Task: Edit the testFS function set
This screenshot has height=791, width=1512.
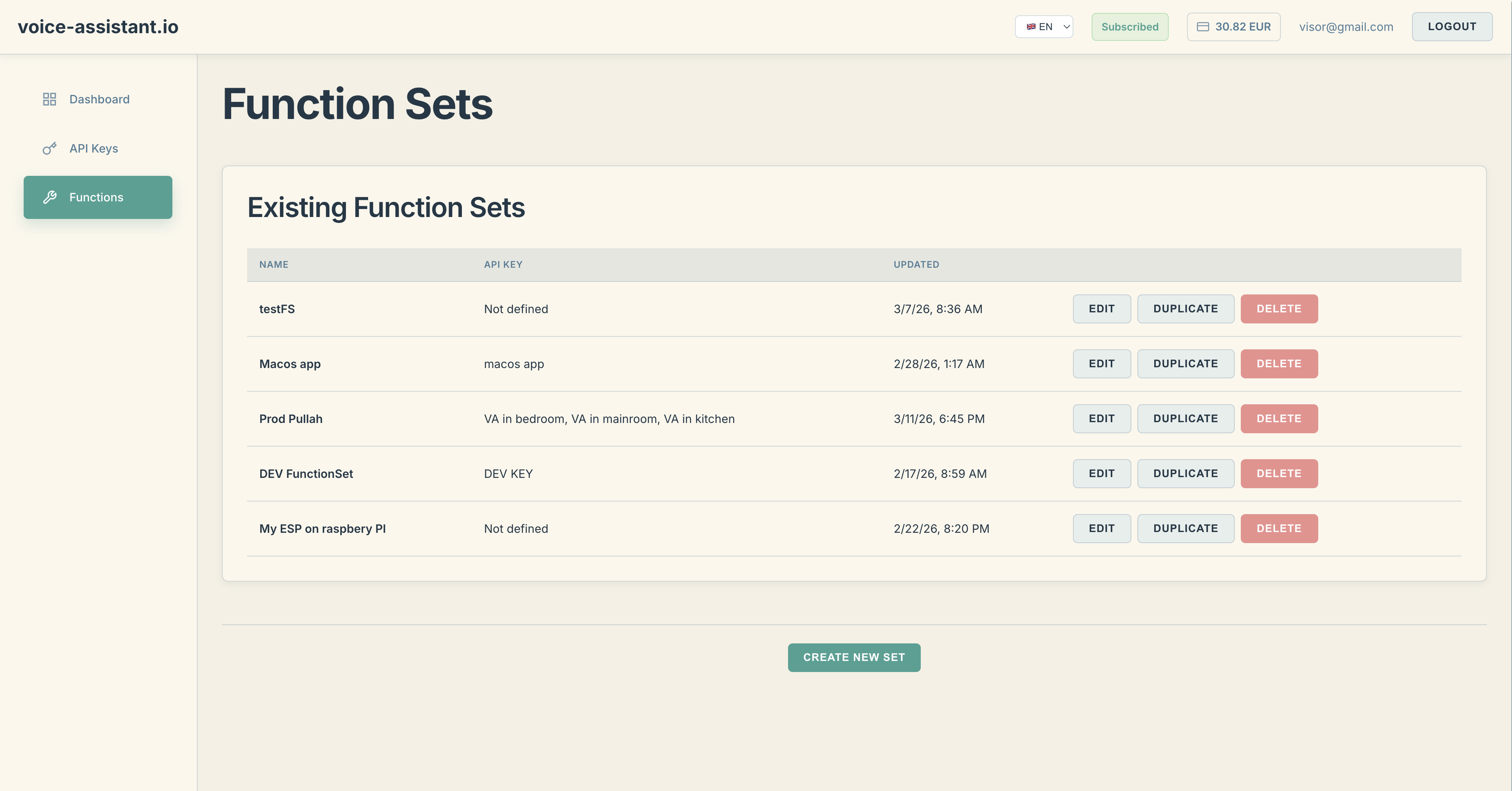Action: (x=1101, y=309)
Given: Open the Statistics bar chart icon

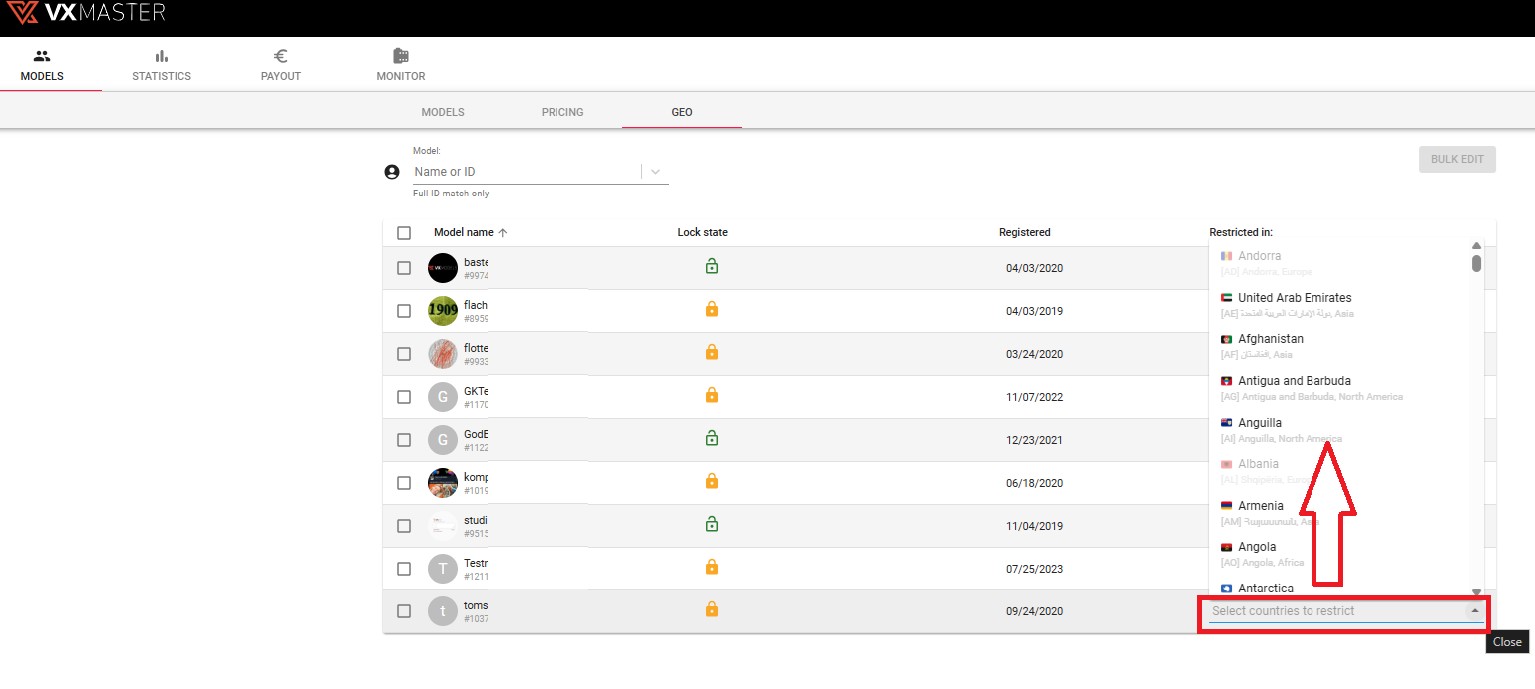Looking at the screenshot, I should coord(161,57).
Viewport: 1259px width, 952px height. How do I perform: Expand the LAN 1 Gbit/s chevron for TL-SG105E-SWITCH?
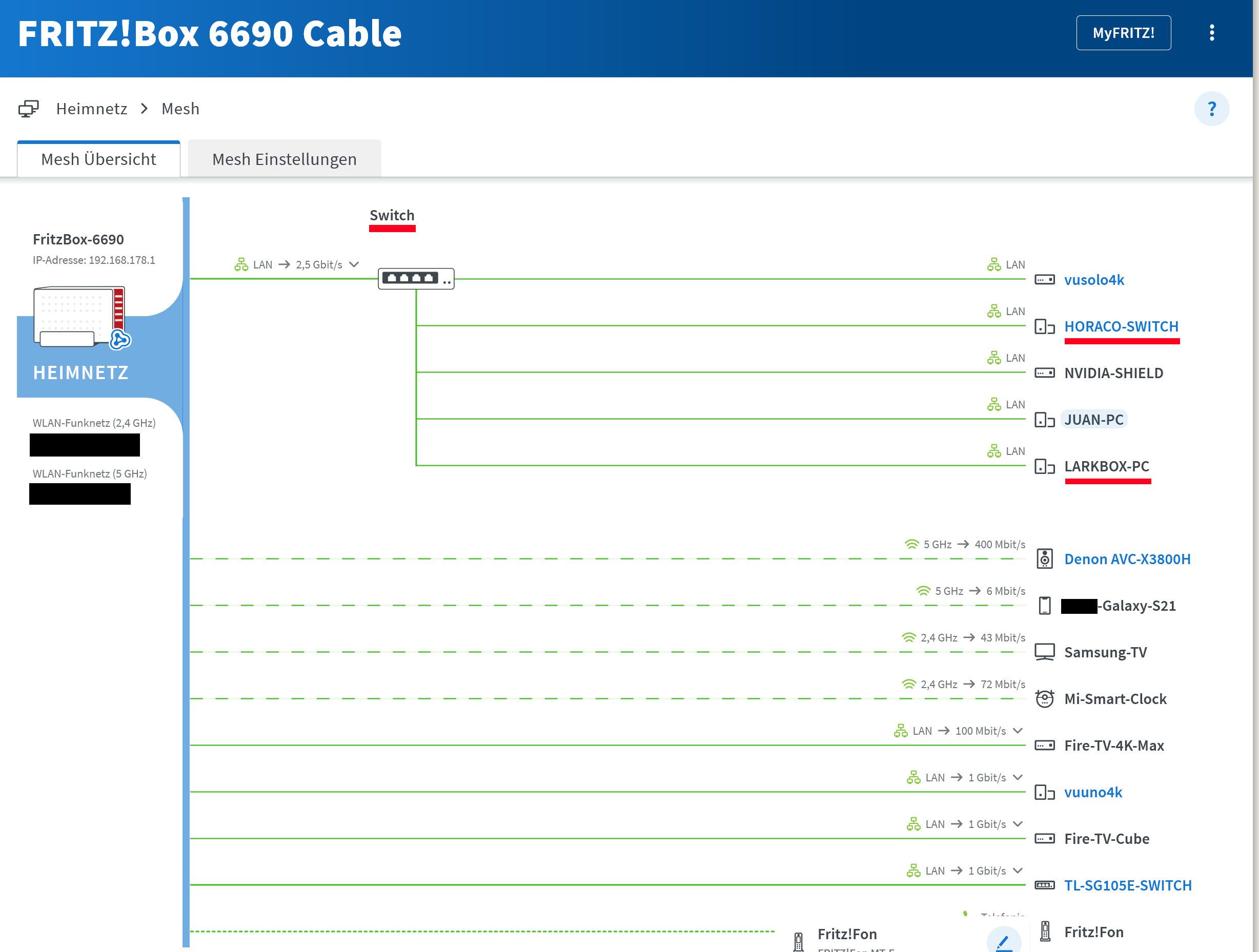click(x=1018, y=871)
·····
Exercise task ▸ Recast every line of the material above as a Markdown table with the columns Row and Line, numbering only the nonblank lines and leaving the pictures out.

Correct response ▸
| Row | Line |
|---|---|
| 1 | Task: Edit the testFS function set |
| 2 | This screenshot has height=791, width=1512. |
| 3 | Action: (x=1101, y=309) |
| 4 | Given: Open the Statistics bar chart icon |
| 5 | Looking at the screenshot, I should coord(161,57). |
| 6 | Viewport: 1259px width, 952px height. How do I perform: Expand the LAN 1 Gbit/s chevron for TL-SG105E-SWITCH? |
| 7 | click(x=1018, y=871) |